> Task to complete
Answer these questions using the article on friend-shoring below.
1. Who introduced the term "friend-shoring," and what post did that person hold?
2. By roughly how much could continued fragmentation cut global economic output, according to the IMF's calculation?
3. Which British statesman is quoted, and in what year did he make the observation?

> Document excerpt
Almost exactly a year ago, just before the IMF’s spring meeting, Janet Yellen, US Treasury secretary, launched a new buzzword: “friend-shoring”.

The idea was that in a world of rising US-China tensions (and western hostility to Russia), American companies should move their “supply chains to a large number of trusted countries” — or friends. It initially sounded almost cuddly. After all, who can object to celebrating friendship, particularly if aggressive isolationism is the other option?

Fast forward to 2023, however, and “friend-shoring” is sparking rising angst, for at least two reasons. One was on public display at this week’s spring meeting, where the IMF’s latest economic report lobbed an unusually forthright potshot at Yellen.

More specifically, the IMF’s economists have crunched foreign direct investment data and concluded that these flows are splintering into politically aligned blocs. This started after 2008. But the “trend of geoeconomic fragmentation” is now accelerating, they say.

If this continues, they calculate, it could reduce overall global economic output by around 2 per cent, with big damage to some emerging market countries. It could also produce financial jolts since “a rise of political tensions could trigger a reallocation of capital flows”.

However, there is a second, less visible, issue haunting some of the executives at the spring meetings this week: how do you define a “friend” when you are making decades-long investment plans?

In theory, the boundaries of Yellen’s would-be clique are clear: countries in Nato, the “five-eyes” security framework, North American Free Trade Agreement, and nations which seem pro-US and are wary of China, such as India or Vietnam.

But the problem, as the British statesman Lord Palmerston observed back in 1848, is that states “have no eternal allies, and . . . no perpetual enemies”. And right now the world is in geopolitical flux. After the four-decade-long cold war era, and the three-decade-long globalisation phase, a new fragmentation is afoot, which is also likely to last decades.

But the contours of this new dispensation are still being defined. “We don’t even know what to call this yet,” as Michael Froman, former US trade representative and Mastercard executive, observed this week in Washington.

> Source data
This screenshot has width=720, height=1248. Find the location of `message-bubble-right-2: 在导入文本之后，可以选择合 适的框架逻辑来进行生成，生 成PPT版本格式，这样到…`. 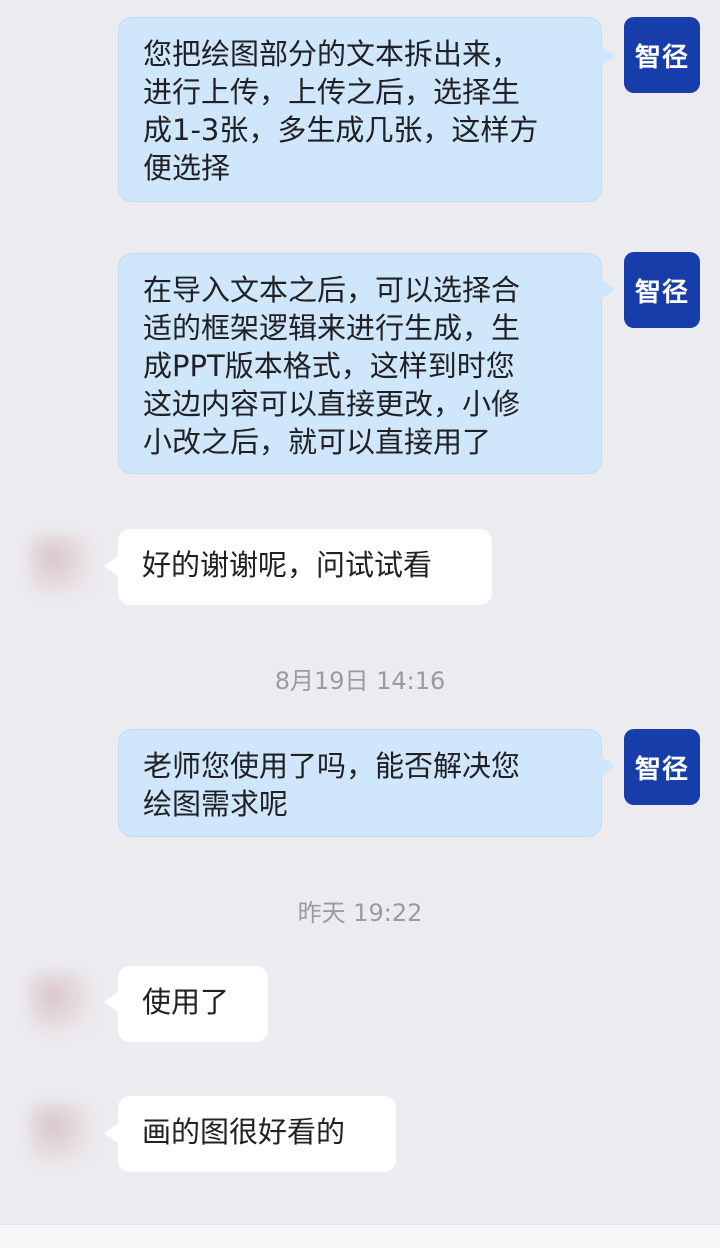

message-bubble-right-2: 在导入文本之后，可以选择合 适的框架逻辑来进行生成，生 成PPT版本格式，这样到… is located at coordinates (360, 364).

> Your solution
1. Janet Yellen, the US Treasury secretary.
2. Around 2 per cent.
3. Lord Palmerston, in 1848.